Take Lockheed Martin as an example. The company is the largest supplier of IT services and solutions to the federal government. It also is unusual insofar as the decision was made in the 1990s not to outsource its IT systems and cyber security activities but instead to maintain, manage and secure its corporate IT systems and networks. As a private company responsible to shareholders, whatever was done with respect to cyber security had to show a return on investment. What Lockheed Martin discovered was that there was a direct relationship between creating an efficient, reduced cost IT network and enhancing that system’s security. In addition, because the company chose to take on the responsibility for self-defense against cyber threats it also developed a powerful set of capabilities, including several cyber security centers staffed with a multi-disciplinary group of intelligence analysts, software programmers, systems engineers and IT service professionals as well as proprietary and customized COTS-based tools. All of these skills have proven useful in supporting government clients and can be of particular value in the commercial world which has to be sure that there is a return on investments in cyber security.
Other companies have developed similar capabilities in their efforts to provide security for their own and government IT systems.
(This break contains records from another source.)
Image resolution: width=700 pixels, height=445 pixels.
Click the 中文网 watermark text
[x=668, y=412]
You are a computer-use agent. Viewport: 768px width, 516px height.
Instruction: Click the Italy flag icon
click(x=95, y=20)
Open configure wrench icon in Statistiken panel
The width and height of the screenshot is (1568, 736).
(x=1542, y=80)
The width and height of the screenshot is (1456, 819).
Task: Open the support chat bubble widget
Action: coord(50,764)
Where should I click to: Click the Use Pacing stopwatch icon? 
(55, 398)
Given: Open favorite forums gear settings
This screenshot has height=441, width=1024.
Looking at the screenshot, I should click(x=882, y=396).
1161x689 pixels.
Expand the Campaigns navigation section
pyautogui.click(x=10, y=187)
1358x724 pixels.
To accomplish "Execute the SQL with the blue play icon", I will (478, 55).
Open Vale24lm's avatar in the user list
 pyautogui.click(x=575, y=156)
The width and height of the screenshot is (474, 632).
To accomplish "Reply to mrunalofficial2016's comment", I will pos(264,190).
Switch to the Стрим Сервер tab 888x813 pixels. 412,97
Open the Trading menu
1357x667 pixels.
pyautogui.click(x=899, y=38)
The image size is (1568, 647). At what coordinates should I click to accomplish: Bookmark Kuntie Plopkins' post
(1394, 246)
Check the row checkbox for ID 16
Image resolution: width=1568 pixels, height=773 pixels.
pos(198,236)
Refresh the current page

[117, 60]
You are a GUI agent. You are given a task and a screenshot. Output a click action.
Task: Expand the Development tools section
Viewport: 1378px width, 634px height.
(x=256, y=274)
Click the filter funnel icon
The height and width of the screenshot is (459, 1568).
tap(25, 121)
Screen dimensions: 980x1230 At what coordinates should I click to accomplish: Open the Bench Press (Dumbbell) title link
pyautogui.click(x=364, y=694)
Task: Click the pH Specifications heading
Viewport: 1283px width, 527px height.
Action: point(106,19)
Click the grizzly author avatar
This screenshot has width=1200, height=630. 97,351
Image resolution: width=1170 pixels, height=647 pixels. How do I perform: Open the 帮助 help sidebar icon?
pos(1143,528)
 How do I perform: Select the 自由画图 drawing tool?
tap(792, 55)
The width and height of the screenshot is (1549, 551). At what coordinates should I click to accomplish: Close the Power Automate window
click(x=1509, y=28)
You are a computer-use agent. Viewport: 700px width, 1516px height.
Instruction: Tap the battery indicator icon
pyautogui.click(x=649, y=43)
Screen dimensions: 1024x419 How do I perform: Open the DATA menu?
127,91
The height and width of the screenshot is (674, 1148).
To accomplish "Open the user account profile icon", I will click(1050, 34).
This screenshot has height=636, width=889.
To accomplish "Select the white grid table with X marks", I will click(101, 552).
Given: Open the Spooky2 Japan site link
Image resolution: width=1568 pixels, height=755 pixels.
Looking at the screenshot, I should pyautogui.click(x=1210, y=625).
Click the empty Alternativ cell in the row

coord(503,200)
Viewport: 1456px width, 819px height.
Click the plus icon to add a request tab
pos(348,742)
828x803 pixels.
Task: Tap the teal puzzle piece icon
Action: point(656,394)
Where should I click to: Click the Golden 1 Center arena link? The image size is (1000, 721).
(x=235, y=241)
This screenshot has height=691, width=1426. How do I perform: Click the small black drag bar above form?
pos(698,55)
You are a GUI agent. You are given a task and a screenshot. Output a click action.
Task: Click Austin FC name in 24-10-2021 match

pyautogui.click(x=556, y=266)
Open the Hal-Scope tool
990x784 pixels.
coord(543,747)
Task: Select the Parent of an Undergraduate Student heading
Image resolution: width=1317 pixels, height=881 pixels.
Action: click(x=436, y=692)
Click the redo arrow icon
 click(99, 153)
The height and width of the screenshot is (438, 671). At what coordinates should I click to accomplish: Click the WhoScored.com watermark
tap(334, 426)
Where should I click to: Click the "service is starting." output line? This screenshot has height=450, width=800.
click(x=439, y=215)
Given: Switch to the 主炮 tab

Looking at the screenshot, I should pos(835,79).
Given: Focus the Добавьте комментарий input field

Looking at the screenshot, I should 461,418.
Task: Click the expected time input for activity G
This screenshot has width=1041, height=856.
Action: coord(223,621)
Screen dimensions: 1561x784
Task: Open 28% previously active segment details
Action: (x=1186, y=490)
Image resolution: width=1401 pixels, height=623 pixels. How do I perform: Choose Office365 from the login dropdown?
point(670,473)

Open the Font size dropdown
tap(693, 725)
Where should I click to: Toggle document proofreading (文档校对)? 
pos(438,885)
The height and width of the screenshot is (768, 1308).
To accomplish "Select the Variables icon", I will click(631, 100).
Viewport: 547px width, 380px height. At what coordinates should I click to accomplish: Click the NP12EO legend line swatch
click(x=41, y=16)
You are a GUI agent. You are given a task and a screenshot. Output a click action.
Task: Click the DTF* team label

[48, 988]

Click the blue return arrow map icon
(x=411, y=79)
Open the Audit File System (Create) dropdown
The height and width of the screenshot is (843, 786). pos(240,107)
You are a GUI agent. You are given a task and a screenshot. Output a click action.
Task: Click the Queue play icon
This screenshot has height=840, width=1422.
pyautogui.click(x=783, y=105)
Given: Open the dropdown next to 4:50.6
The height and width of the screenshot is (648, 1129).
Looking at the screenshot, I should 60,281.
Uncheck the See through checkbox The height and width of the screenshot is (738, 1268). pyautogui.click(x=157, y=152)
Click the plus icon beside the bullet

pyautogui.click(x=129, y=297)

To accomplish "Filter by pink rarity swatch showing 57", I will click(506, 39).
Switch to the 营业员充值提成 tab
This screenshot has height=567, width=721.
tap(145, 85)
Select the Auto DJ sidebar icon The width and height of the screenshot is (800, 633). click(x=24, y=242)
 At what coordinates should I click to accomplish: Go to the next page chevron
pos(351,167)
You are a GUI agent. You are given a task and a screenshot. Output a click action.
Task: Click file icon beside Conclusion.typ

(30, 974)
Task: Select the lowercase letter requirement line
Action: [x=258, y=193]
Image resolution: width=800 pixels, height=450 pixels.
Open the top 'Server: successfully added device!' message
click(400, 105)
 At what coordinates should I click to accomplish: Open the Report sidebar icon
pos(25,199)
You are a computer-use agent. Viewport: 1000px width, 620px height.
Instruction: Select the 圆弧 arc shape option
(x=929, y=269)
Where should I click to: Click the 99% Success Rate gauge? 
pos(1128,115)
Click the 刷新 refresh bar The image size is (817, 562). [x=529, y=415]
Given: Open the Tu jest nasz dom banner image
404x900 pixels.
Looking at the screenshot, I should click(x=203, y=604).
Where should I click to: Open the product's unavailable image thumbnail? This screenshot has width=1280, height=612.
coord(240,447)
Companies such as General Dynamics, BAE Systems, Northrop Grumman and ManTech have developed a wide range of cyber security capabilities and solutions including cyber security operations centers, state-of-the-art digital forensics tools, threat visualization systems, open source network security solutions and secure data transfer capabilities, to mention just a few items. In many instances, cyber security is treated as an integral part of contracts to provide government agencies and the military with other IT and data services including cloud computing, the collection, processing, exploitation and dissemination of intelligence information and the amassing and manipulation of big data sets.
The skills and capabilities developed over years of working to build, maintain and secure both government networks as well as their own have given many of these defense companies enormous capabilities relevant to the security needs of the private sector. To the degree these companies have implemented some or many of their cyber security solutions to protect their own operations they are readily able to extend those solutions to the particular needs of specific sectors of the economy such as banking and finance, energy, health care and transportation. The explosion in the number and variety of mobile devices carries with it a demand for improved functionality and security of IT architectures and networks that are constantly expanding and changing. This will increase the demand for the kind of cyber security solutions that the smart defense companies are already developing for the military. This could be a major growth area for defense companies challenged by declining defense department budgets.